Wagner Robert F, Beam Craig A, Beiden Sergey V
Office of Science and Technology, Center for Devices & Radiological Health, Food and Drug Administration, Rockville, Maryland 20850, USA.
Med Decis Making. 2004 Nov-Dec;24(6):561-72. doi: 10.1177/0272989X04271043.
The multiple-reader, multiple-case (MRMC) approach to receiver operating characteristic (ROC) analysis is becoming the dominant assessment paradigm in medical imaging. Its most common version involves having many readers read every patient case in the study, a critical feature since differences among competing imaging modalities are often dominated by differences in reader performance. The present authors have carried out MRMC ROC analysis on a uniquely large data set for mammography.
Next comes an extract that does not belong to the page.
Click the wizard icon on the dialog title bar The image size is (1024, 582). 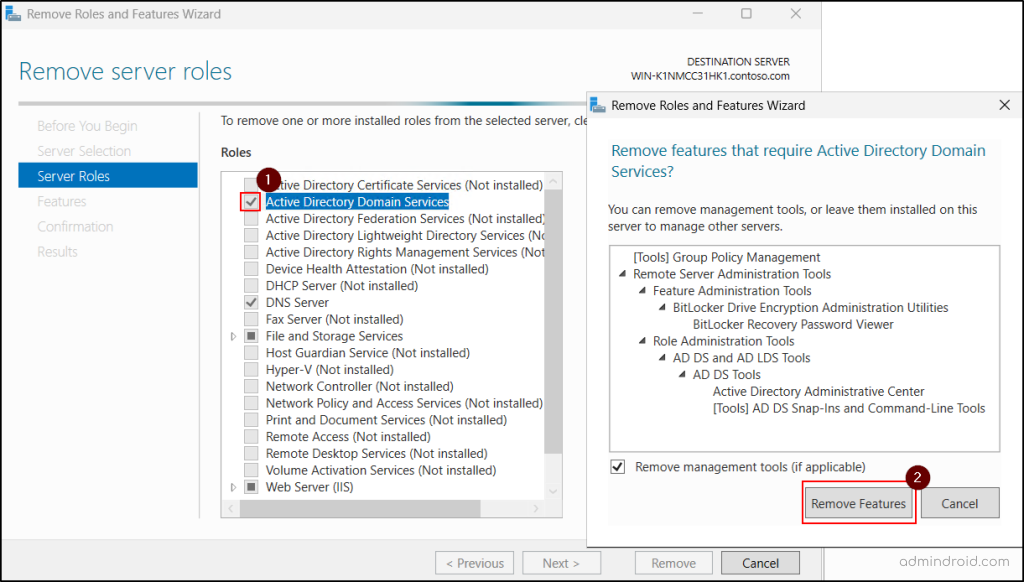click(597, 105)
The analysis quantifies the great range of observed reader skill in that data set. It also demonstrates that the sample sizes are sufficiently large that the conclusions generalize to the populations sampled here with little uncertainty from the finite sample size. A schematic approach to bracketing the utility matrix is then used to study trends in the resulting expected utility functions that correspond to the range of observed ROC curves. This is done for both the screening and the diagnostic context. The results raise 2 hypotheses for further investigation. First, it is possible that the present ambiguity surrounding the effectiveness of mammography is due in part to the observed range of reader skills and corresponding expected utility functions. Second, it is possible that computer-assisted modalities for mammography may lead to improvements in the expected utility function not only for screening but also in the diagnostic context, especially for the lower performing readers.
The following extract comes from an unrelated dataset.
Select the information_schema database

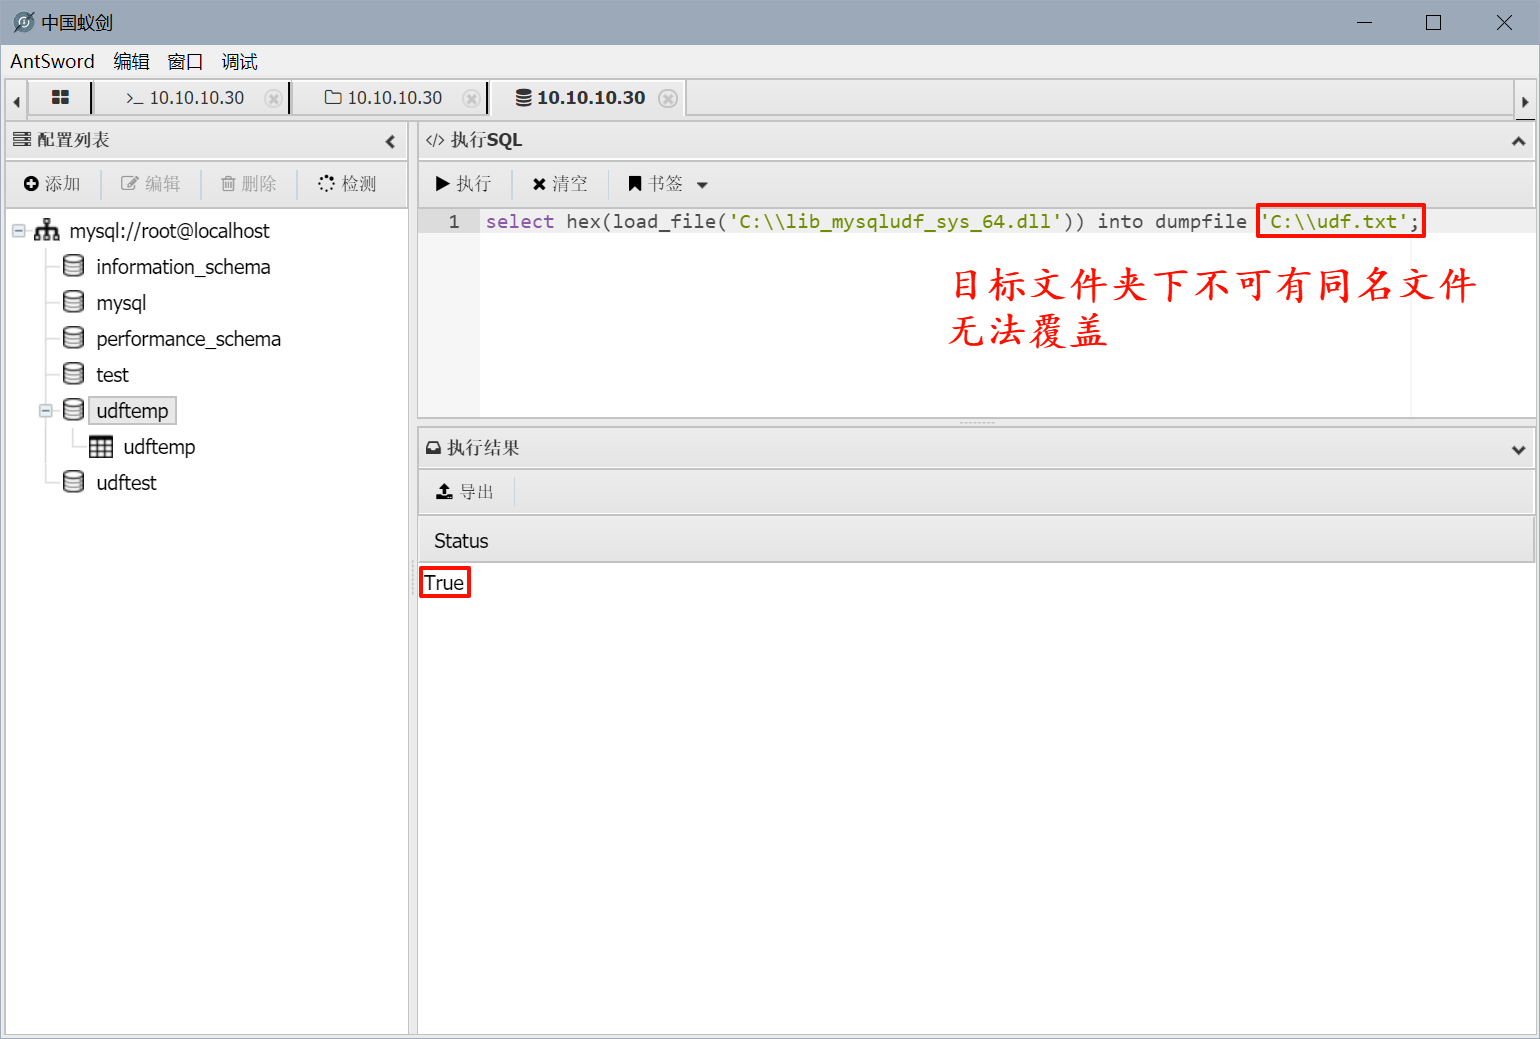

用于接收器操作特性(ROC)分析的多读者、多病例(MRMC)方法正成为医学成像领域的主导评估范式。其最常见的形式是让许多读者阅读研究中的每个患者病例,这是一个关键特征,因为竞争成像模态之间的差异往往由读者表现的差异主导。本文作者对一个独特的大型乳腺X线摄影数据集进行了MRMC ROC分析。该分析量化了该数据集中观察到的读者技能的巨大差异范围。它还表明样本量足够大,以至于结论可以推广到此处抽样的人群,而几乎不会因有限样本量产生不确定性。然后使用一种对效用矩阵进行界定的示意性方法来研究与观察到的ROC曲线范围相对应的所得预期效用函数的趋势。这在筛查和诊断背景下均已完成。结果提出了2个有待进一步研究的假设。第一,目前围绕乳腺X线摄影有效性的模糊性可能部分归因于观察到的读者技能差异范围和相应的预期效用函数。第二,乳腺X线摄影的计算机辅助模态不仅可能在筛查方面,而且在诊断背景下,尤其是对于表现较差的读者,可能会导致预期效用函数的改善。